YALE (US)—Fossil records tell an incomplete story about our planet’s evolution, and increasingly scientists are looking to genomes to fill in the missing chapters.

Antonia Monteiro, an assistant professor of ecology and evolutionary biology at Yale University, believes genomics offers a window on evolution. “There are gaps in the fossil record,” she says, “that make it difficult to plot evolutionary change as a gradual process. How do you explain the sudden appearance of novel features, like feathers or hands, if transitional forms are missing?”

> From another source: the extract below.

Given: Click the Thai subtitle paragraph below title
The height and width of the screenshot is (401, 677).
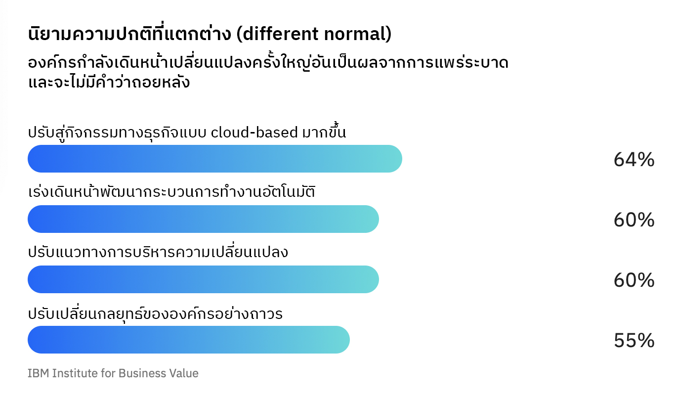Looking at the screenshot, I should pyautogui.click(x=268, y=72).
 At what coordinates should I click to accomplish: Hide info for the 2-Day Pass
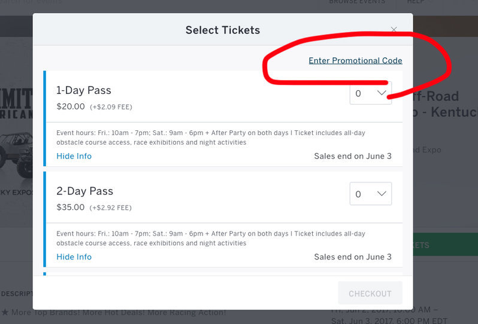tap(74, 257)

Monteiro studies genes that code for eye-spots, the concentric circles that have evolved on butterfly wings. She suspects that a network of developmental genes responsible for leg development has been redirected to produce patterns of pigment on the wing. This accidental mutation conferred a survival advantage on the butterfly, so it was passed on through subsequent generations.

“If networks of genes work and change together,” Monteiro explains, “a simple mutation might co-opt the network and enable it to act in a new way. So even if a form lacks a precedent in the fossil record, we might be able to find its origins in the genome.”

To test this theory, Monteiro is using transgenic tools to see if she can turn the eyespot gene network on and off. “Can we develop extra spots, or lose the spots altogether?” she wonders. “I’m hoping to show that complex traits, put together via the action of many genes, can actually arise by way of simple mutations.”

So far, functional genetic tests have been limited to five NIH model organisms. Expanding these techniques to a new species, Monteiro is pushing the limits of genomic science, even as she provides new ways to understand the origin of complex organisms.